Stan Allen Architect

New York City, United States

BIENNIAL PROJECT

The Balloon Frame Revisited

Invented in 1833, timber stud or balloon frame construction took advantage of two 19th century innovations: pre-cut lumber and mass-produced nails. Unlike European forms of timber stud framing, these lightweight, standardized elements allowed relatively unskilled builders to construct rapidly and cheaply. The need to supply lumber for this new industry triggered massive deforestation in Wisconsin and Northern Michigan, highlighting the intricate connection between technology, architecture, urbanism, and ecology. It is a distinctly American way of building; like the Jefferson grid, it is standardized and democratic yet it allows individual expression. This tradition is, at its core, pragmatic: tied into networks of supply and distribution as well as readily available tools and techniques. These themes are examined here by a model that reveals both the tectonics of balloon frame construction and the compositional logics of part-to-whole aggregation. While the individual units are of a domestic scale, the larger aggregation suggests collective functions and public assembly. The model is mounted directly onto a full-size fragment of balloon frame wall: material evidence in dialogue with the abstraction of the model.

BIO

SAA/Stan Allen Architect has realized buildings and urban projects in the United States, Latin America, and Asia. Responding to the complexity of the modern city in creative ways, Stan Allen has developed a catalog of innovative design strategies, in particular looking at field theory, landscape architecture, and ecology as models to revitalize the practice of architecture.

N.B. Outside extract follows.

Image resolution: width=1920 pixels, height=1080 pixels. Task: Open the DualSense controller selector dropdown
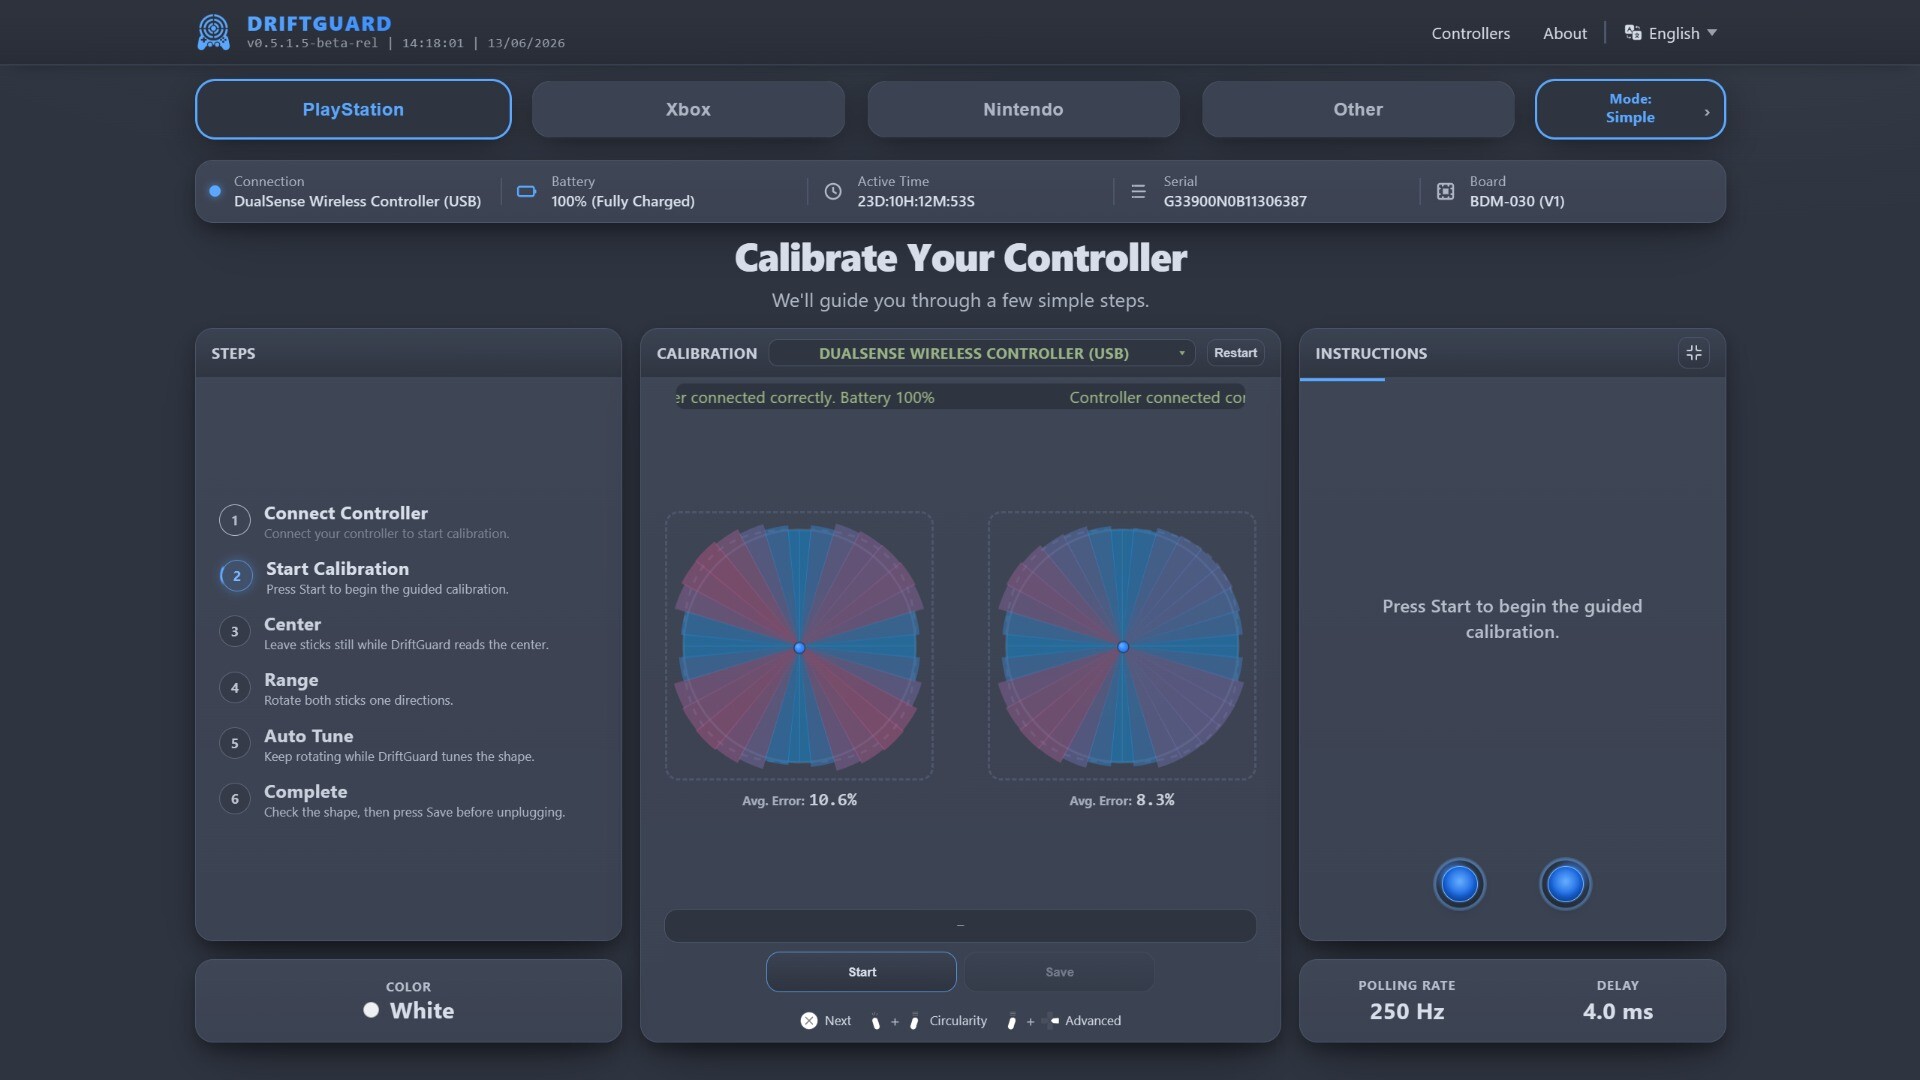tap(981, 353)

In 2016, he was one of twelve architects representing the United States in The Architectural Imagination, the American Pavilion at the Venice Biennale. In addition to this urban-scale work, we have recently completed a number of studios and houses for artists and collectors in the Hudson River Valley. These two complementary scales will be documented in Four Projects: A Stan Allen Sourcebook to be published in 2017 by ORO Publishers.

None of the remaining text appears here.